DATASET EXCERPTS below:

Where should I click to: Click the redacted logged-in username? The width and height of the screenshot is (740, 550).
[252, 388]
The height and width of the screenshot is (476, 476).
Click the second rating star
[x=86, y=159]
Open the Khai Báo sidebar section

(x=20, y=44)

End of DATASET EXCERPTS.
DATASET EXCERPTS below:

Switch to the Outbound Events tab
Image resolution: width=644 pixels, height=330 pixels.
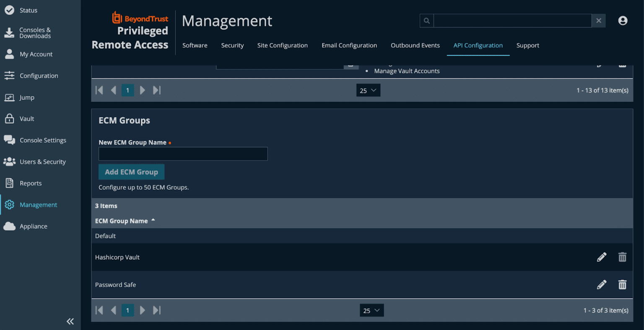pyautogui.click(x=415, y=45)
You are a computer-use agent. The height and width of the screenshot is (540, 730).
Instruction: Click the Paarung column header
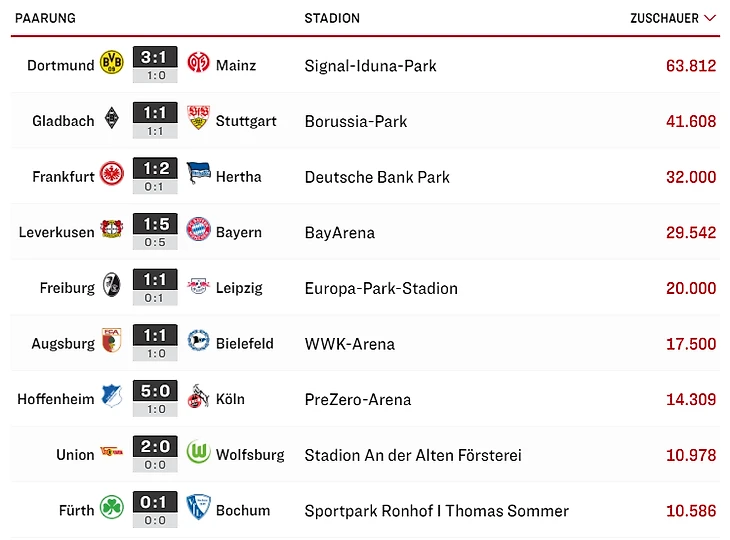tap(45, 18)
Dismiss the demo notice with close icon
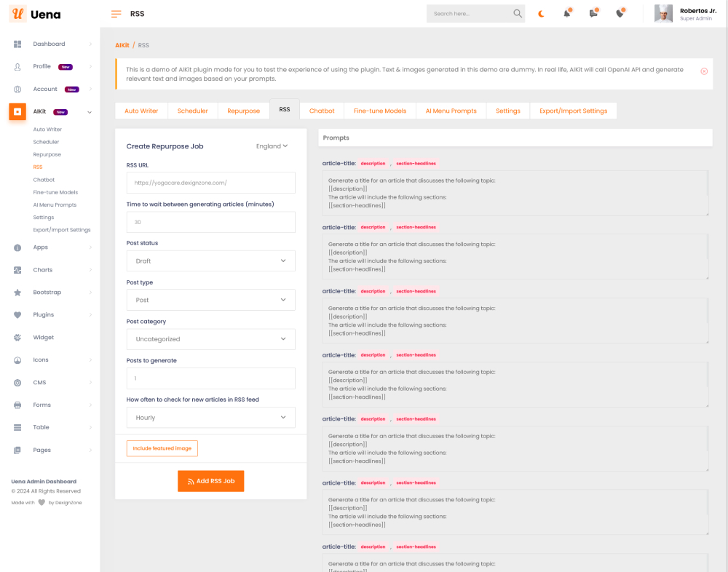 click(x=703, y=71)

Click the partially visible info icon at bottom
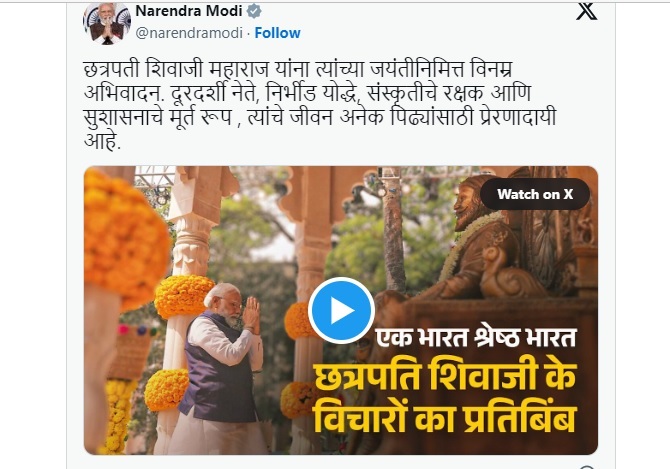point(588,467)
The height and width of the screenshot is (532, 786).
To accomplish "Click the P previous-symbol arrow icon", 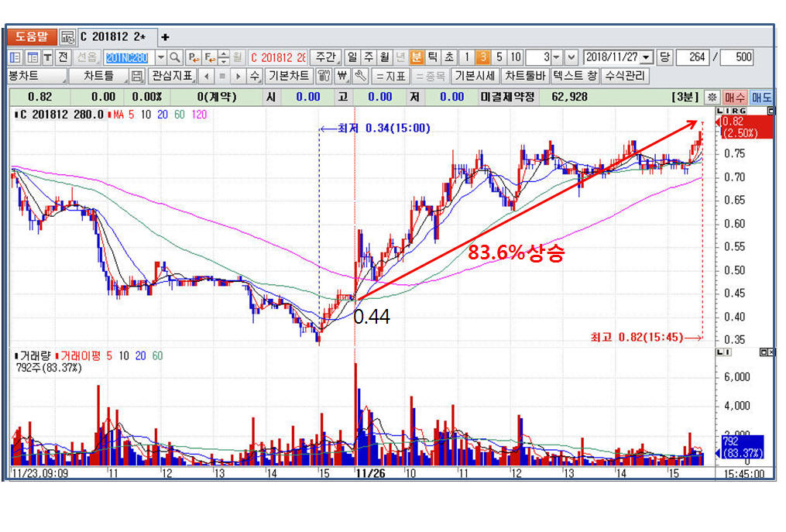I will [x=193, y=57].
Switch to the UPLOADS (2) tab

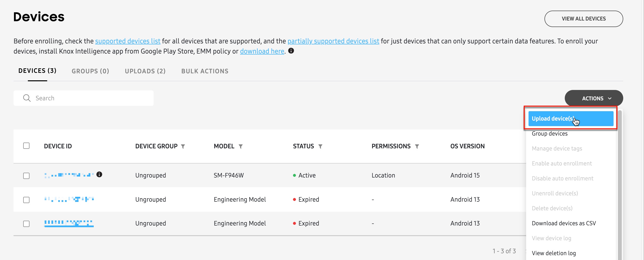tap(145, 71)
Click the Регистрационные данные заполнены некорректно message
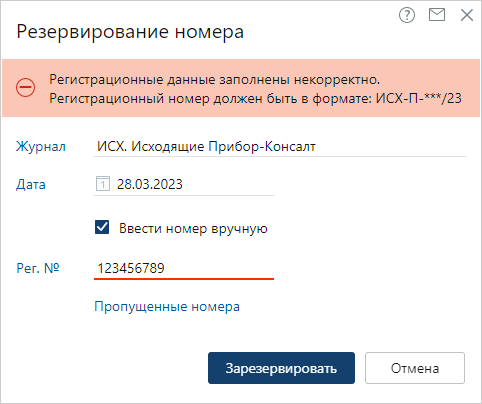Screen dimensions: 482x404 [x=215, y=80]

End of DATASET EXCERPTS.
DATASET EXCERPTS below:

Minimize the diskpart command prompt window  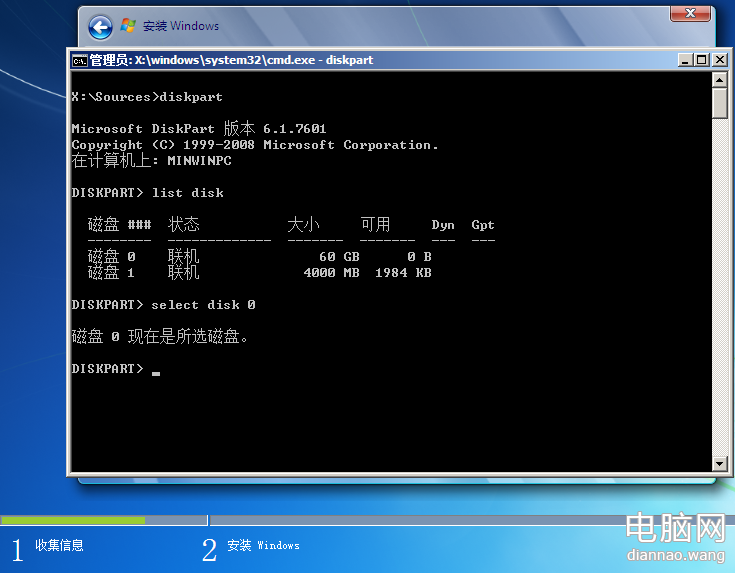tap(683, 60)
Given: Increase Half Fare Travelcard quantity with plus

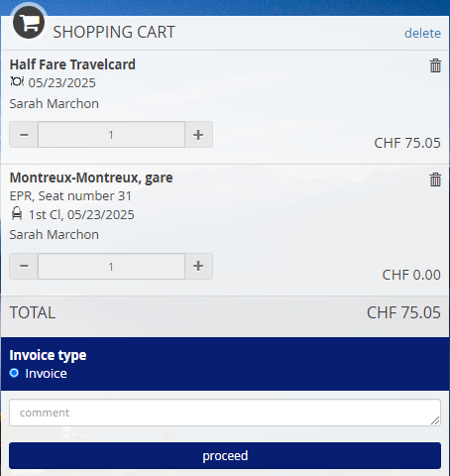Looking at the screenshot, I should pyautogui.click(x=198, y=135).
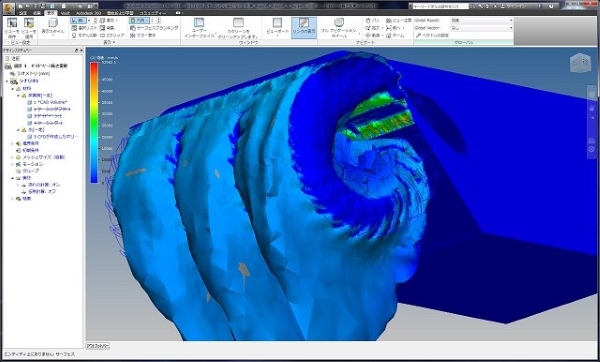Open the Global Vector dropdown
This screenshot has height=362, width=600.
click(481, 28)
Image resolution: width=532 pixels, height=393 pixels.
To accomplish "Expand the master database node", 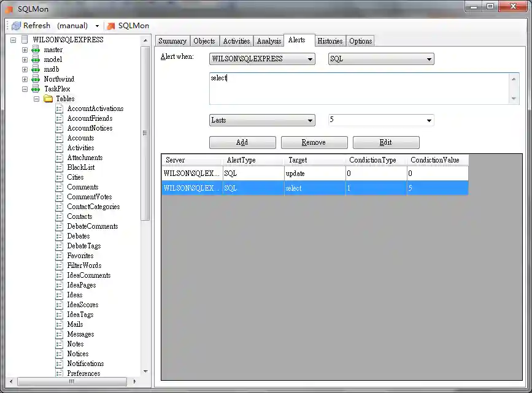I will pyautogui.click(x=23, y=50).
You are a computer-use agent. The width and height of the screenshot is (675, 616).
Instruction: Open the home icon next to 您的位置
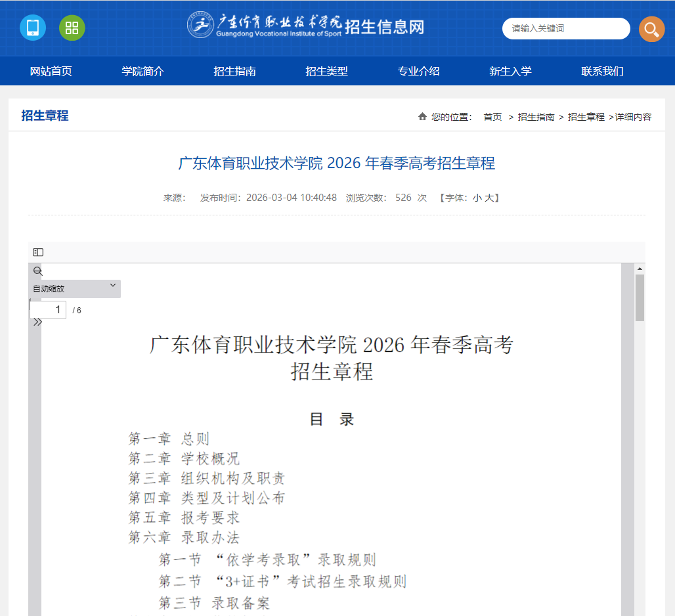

End of DATASET EXCERPTS.

EXERCISE INSTRUCTIONS => Check each line in the records above for the word "computer". Return those that have it.

TASK SOLUTION =>
You are a computer-use agent. The height and width of the screenshot is (540, 730).
You are a computer-use agent. The width and height of the screenshot is (675, 616).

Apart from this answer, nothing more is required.